Records from a collection
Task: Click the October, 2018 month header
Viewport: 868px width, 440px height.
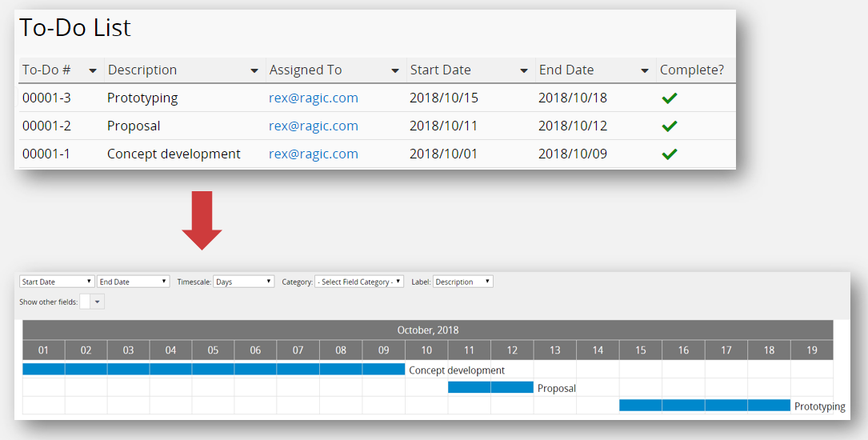Action: (x=428, y=330)
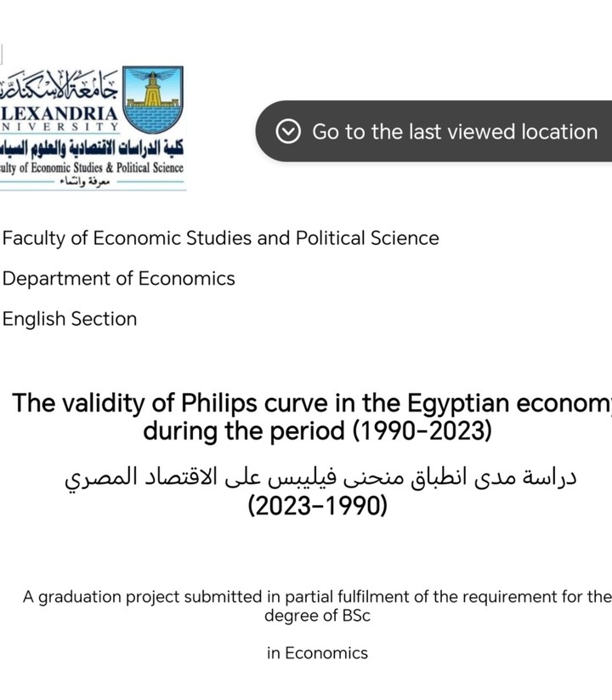612x700 pixels.
Task: Click the Arabic title line of the project
Action: [321, 476]
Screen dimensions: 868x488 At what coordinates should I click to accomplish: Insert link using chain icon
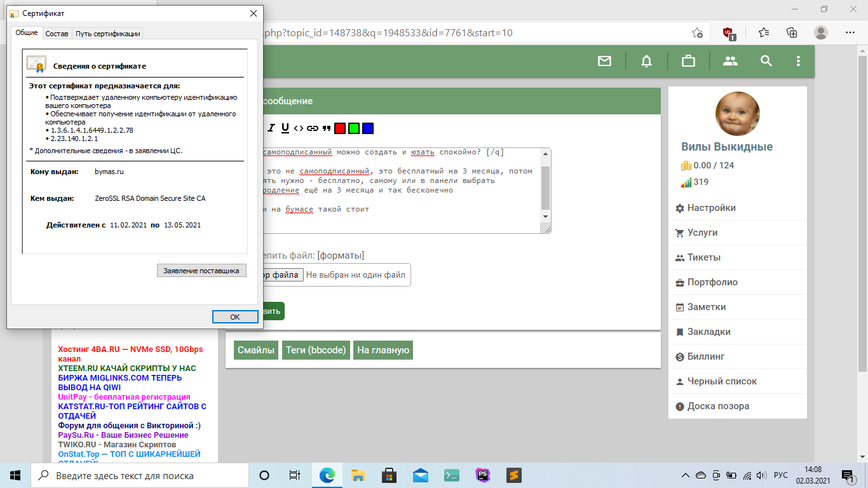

Problem to solve
All entries above are to be restated exactly, with every image omitted.

Exercise response
Task: Click the October, 2018 month header
Viewport: 868px width, 440px height.
Action: (x=428, y=330)
612x700 pixels.
Task: Click the Arabic title line of the project
Action: [321, 476]
Screen dimensions: 868x488 At what coordinates should I click to accomplish: Insert link using chain icon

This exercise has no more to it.